Are you experiencing any other side effects?


----------



## BigSwolePump (Apr 29, 2020)

Mr_Q said:


> Hello all. This is my first post here. Been out of the bodybuilding game for a while. A little about me I’m 37 yrs old and have been lifting since I was 15. In the last ten years I became very unhealthy. I got up to 355 lbs at 5’7’’. In the last 8 months I was able to lose 130 lbs. I’m very close to my goal of 200lbs lean. Well I’m the process of getting back I tore my bicep tendon. My left arm has been sidelined since feb 24. I decided to take mk677 to help with the healing process along with the benefits that comes with mk677. I have been taking 18.75 mgs a day for the last 6 weeks. Recently I’ve been noticing soreness in my nipples. There are a few lumps as well.
> 
> my question is has anyone else dealt with gyno from mk677 ? Any advice? This is all I’m taking besides protein bcaa, boron and vitamins. My diet is very clean.
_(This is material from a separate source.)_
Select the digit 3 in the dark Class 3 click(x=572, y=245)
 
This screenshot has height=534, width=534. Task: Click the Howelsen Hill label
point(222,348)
You should check out Dr Tony Huge and Elite Athletes. He is an expert SARM guy. You could probably get your questions answered better by him. The majority here use things that work.


----------



## Mr_Q (Apr 29, 2020)

I’m getting bloodwork tomorrow. The place I got it from is a very reliable source. I’ve only been experiencing the soreness around my nipples. Like if they are bruised. I’m guessing my prolactin levels have gone up.


----------



## Sicwun88 (Apr 30, 2020)

Welcome to ug!


----------



## bvs (Apr 30, 2020)

Mk677 shouldn't be giving you gyno. It's a GH secretagogue, not an anabolic


----------



## Mr_Q (Apr 30, 2020)

I’ve read elevated igf-1 levels lead to higher prolactin levels. Getting bloodwork in a few hours so I’ll definitely see if I do.


----------



## Mr_Q (Apr 30, 2020)

Thanks &#55357;&#56898;. I hope to contribute and learn here


----------



## bigdog (Apr 30, 2020)

Not sure whats up with nipples but I too have never heard of mk causing gyno. Post up labs...


----------



## Mr_Q (Apr 30, 2020)

Just got bloodwork done. Will post once I get the results. My original igf levels were 221 so this will show if my mk is legit if it’s raised. I got the typical mk sides. Crazy hunger lethargy tingling fingers. 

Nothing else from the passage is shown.